- WHAT THE TASK REQUIRES -
Write out, word for word, every line from the one containing "Screen dimensions: 1613x282" through the last line of the records below, both ends included.

- Stored records -
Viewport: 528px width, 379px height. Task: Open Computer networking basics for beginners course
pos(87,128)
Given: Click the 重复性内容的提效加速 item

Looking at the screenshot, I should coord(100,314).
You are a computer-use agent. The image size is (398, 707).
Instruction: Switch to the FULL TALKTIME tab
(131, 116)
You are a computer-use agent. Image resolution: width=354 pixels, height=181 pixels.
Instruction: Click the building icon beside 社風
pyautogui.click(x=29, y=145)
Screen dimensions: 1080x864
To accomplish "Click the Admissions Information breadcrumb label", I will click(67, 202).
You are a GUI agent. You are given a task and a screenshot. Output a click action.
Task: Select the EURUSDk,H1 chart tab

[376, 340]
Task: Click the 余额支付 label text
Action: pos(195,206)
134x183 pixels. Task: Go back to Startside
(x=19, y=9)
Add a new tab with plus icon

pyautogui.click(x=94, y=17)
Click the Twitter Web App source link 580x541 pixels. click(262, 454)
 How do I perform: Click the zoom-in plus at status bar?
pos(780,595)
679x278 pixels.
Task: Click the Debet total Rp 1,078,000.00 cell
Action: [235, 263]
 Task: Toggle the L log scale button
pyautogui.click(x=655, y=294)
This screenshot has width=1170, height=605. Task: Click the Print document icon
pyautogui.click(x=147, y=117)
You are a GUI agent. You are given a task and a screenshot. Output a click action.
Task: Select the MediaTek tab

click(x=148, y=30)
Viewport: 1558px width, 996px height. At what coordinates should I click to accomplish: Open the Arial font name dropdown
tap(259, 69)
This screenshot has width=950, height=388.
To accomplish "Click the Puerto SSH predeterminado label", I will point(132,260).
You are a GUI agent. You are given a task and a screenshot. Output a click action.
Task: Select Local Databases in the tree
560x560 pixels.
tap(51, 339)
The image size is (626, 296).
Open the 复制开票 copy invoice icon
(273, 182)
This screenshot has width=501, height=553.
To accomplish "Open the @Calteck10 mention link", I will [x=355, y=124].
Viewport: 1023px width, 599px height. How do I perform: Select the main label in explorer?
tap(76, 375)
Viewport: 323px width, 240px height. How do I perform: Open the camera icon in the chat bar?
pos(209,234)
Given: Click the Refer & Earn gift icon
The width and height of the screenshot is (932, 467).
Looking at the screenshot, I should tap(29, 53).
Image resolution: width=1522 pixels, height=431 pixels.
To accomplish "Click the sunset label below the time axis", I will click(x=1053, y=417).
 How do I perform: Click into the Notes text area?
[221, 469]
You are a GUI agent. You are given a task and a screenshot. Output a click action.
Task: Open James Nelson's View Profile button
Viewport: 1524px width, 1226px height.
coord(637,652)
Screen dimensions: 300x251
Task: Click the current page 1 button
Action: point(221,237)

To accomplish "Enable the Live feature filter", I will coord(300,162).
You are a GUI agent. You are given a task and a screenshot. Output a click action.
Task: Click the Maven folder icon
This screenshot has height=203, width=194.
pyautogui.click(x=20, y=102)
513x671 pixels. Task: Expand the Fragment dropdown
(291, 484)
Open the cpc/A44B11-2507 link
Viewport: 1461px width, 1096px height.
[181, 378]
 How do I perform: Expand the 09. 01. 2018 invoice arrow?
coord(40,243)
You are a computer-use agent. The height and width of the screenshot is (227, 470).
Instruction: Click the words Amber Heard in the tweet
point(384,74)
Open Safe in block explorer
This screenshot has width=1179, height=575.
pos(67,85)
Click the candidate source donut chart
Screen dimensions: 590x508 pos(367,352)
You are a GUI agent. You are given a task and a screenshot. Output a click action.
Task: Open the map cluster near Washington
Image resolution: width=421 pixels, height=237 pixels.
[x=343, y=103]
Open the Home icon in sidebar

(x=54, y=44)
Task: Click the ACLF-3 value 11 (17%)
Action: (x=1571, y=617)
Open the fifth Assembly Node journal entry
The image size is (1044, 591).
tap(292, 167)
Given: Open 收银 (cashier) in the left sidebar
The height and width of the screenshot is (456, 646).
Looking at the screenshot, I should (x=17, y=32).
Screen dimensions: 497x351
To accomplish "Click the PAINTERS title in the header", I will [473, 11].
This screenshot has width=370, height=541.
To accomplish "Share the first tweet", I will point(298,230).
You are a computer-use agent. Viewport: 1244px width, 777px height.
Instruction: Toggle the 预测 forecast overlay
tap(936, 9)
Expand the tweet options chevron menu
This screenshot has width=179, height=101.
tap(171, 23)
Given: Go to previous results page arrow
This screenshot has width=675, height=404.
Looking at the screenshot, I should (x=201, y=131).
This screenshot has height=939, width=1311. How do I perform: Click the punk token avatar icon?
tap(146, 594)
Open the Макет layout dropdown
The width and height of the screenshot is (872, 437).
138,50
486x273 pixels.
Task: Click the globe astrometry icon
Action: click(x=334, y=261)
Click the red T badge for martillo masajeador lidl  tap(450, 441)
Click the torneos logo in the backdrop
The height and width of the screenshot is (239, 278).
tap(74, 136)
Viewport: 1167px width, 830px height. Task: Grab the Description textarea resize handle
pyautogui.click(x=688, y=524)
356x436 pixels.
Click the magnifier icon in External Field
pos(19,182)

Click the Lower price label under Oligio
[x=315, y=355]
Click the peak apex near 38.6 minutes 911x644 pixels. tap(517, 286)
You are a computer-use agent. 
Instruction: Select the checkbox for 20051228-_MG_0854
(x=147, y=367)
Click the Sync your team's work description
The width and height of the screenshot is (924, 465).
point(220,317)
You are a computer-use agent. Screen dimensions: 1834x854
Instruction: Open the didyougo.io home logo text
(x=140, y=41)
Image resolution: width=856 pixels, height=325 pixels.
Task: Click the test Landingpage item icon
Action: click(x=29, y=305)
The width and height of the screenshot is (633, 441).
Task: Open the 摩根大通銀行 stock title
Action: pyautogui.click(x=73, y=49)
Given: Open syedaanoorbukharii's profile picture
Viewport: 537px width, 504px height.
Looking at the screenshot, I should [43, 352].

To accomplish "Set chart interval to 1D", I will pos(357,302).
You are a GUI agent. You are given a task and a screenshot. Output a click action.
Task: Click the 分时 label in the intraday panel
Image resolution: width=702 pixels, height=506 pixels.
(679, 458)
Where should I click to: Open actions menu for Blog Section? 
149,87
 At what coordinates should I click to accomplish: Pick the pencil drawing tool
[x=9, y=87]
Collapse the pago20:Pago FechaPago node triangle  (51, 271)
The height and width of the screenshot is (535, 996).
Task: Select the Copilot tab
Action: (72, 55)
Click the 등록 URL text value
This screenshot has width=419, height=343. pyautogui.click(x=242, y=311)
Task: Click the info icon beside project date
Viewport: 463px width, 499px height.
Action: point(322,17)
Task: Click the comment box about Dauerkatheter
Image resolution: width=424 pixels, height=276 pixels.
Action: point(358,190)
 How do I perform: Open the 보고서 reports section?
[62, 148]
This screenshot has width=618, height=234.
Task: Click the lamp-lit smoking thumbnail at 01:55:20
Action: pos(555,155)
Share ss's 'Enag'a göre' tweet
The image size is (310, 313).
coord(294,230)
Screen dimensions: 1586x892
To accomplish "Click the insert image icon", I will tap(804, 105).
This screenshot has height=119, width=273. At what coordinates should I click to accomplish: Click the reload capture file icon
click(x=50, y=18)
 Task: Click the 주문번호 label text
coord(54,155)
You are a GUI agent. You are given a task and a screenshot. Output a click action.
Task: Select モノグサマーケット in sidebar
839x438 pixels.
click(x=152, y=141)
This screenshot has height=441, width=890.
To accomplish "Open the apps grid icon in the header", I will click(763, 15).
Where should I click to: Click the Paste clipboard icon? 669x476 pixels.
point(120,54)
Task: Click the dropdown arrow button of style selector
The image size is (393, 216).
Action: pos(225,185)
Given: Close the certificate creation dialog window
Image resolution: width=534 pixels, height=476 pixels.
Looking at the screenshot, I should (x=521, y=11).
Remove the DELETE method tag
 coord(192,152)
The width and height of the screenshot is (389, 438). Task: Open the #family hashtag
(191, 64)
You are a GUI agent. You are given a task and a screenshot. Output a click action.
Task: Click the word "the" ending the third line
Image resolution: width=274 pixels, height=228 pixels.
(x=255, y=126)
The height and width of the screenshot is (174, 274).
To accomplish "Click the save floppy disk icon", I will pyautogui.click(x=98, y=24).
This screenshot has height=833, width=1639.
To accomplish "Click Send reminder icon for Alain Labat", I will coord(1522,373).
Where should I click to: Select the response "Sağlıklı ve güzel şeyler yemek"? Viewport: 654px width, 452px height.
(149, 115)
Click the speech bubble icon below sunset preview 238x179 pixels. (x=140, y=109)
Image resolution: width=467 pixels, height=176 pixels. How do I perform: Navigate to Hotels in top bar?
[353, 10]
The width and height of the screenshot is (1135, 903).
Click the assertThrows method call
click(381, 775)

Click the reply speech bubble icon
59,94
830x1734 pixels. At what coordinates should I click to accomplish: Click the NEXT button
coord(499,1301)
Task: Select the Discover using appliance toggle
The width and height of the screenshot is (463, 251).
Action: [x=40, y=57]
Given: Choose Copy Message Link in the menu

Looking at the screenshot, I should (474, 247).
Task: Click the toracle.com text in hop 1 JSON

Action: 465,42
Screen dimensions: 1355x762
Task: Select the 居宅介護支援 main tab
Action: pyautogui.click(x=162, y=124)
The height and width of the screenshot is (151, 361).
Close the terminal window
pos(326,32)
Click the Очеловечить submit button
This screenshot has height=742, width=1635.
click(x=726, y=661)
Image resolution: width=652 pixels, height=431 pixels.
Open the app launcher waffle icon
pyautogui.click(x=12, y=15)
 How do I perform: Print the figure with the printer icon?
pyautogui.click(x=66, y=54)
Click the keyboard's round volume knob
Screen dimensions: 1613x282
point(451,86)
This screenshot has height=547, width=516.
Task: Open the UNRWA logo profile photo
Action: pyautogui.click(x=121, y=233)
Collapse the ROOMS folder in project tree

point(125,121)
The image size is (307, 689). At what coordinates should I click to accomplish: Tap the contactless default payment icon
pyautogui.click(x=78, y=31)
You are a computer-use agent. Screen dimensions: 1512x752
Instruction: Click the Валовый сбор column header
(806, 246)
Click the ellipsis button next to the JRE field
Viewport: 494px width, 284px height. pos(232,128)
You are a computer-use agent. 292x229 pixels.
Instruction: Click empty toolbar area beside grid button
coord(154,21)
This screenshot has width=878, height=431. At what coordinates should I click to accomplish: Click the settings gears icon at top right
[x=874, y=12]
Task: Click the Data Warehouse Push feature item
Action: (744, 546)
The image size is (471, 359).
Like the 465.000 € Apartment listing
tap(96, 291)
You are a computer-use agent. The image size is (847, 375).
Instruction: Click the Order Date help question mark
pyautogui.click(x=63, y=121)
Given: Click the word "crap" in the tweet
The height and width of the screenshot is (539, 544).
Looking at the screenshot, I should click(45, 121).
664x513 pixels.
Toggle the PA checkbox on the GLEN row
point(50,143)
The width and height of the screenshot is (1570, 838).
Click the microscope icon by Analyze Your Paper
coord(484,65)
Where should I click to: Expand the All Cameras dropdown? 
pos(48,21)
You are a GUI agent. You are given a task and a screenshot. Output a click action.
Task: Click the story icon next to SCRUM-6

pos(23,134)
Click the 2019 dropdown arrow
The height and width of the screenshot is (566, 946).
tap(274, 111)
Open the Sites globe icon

- EXERCISE SOLUTION -
Screen dimensions: 1613x282
point(451,86)
This screenshot has height=547, width=516.
Task: Open the UNRWA logo profile photo
Action: pyautogui.click(x=121, y=233)
Collapse the ROOMS folder in project tree

point(125,121)
The image size is (307, 689). At what coordinates should I click to accomplish: Tap the contactless default payment icon
pyautogui.click(x=78, y=31)
You are a computer-use agent. Screen dimensions: 1512x752
Instruction: Click the Валовый сбор column header
(806, 246)
Click the ellipsis button next to the JRE field
Viewport: 494px width, 284px height. pos(232,128)
You are a computer-use agent. 292x229 pixels.
Instruction: Click empty toolbar area beside grid button
coord(154,21)
This screenshot has width=878, height=431. At what coordinates should I click to accomplish: Click the settings gears icon at top right
[x=874, y=12]
Task: Click the Data Warehouse Push feature item
Action: (744, 546)
The image size is (471, 359).
Like the 465.000 € Apartment listing
tap(96, 291)
You are a computer-use agent. The image size is (847, 375).
Instruction: Click the Order Date help question mark
pyautogui.click(x=63, y=121)
Given: Click the word "crap" in the tweet
The height and width of the screenshot is (539, 544).
Looking at the screenshot, I should click(45, 121).
664x513 pixels.
Toggle the PA checkbox on the GLEN row
point(50,143)
The width and height of the screenshot is (1570, 838).
Click the microscope icon by Analyze Your Paper
coord(484,65)
Where should I click to: Expand the All Cameras dropdown? 
pos(48,21)
You are a GUI agent. You are given a task and a screenshot. Output a click action.
Task: Click the story icon next to SCRUM-6

pos(23,134)
Click the 2019 dropdown arrow
The height and width of the screenshot is (566, 946).
tap(274, 111)
Open the Sites globe icon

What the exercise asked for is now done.